REQUIRED TASK - Output the lines of the data below exactly as they appear, starting with the line that contains "The width and height of the screenshot is (2576, 1316)." and continuing through the last line of the data, both ends included.

Stored data -
◇ ◇ ◇ ◇ ◇ ◇ ◇
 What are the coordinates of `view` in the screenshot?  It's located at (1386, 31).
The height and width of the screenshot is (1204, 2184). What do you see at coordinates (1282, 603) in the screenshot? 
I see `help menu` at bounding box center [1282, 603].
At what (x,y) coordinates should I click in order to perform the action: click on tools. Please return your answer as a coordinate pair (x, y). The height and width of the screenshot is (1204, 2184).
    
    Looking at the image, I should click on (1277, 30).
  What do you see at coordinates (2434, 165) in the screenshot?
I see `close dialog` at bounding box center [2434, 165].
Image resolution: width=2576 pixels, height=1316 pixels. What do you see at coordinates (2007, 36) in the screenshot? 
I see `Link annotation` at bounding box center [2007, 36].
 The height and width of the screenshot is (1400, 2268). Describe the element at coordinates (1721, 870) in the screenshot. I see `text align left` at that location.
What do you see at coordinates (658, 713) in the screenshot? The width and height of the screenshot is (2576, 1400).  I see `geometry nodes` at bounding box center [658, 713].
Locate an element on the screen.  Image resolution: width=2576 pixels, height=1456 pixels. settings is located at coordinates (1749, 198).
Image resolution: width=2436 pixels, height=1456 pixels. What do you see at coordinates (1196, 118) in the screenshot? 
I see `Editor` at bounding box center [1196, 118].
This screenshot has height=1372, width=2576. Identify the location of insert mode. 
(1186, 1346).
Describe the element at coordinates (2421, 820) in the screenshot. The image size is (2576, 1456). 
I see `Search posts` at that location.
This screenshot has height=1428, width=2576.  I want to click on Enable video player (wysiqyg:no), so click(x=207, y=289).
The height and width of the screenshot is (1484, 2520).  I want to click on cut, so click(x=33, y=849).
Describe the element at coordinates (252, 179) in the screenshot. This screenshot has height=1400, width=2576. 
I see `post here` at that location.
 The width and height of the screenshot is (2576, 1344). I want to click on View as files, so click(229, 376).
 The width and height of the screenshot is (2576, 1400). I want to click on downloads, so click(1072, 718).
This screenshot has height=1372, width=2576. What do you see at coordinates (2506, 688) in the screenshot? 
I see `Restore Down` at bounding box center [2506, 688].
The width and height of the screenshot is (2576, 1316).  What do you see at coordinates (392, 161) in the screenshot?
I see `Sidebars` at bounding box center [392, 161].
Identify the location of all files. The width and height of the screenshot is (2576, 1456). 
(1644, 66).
◇ ◇ ◇ ◇ ◇ ◇ ◇
ANSWER BELOW -
The width and height of the screenshot is (2576, 1316).  What do you see at coordinates (392, 161) in the screenshot?
I see `Sidebars` at bounding box center [392, 161].
Identify the location of all files. The width and height of the screenshot is (2576, 1456). 
(1644, 66).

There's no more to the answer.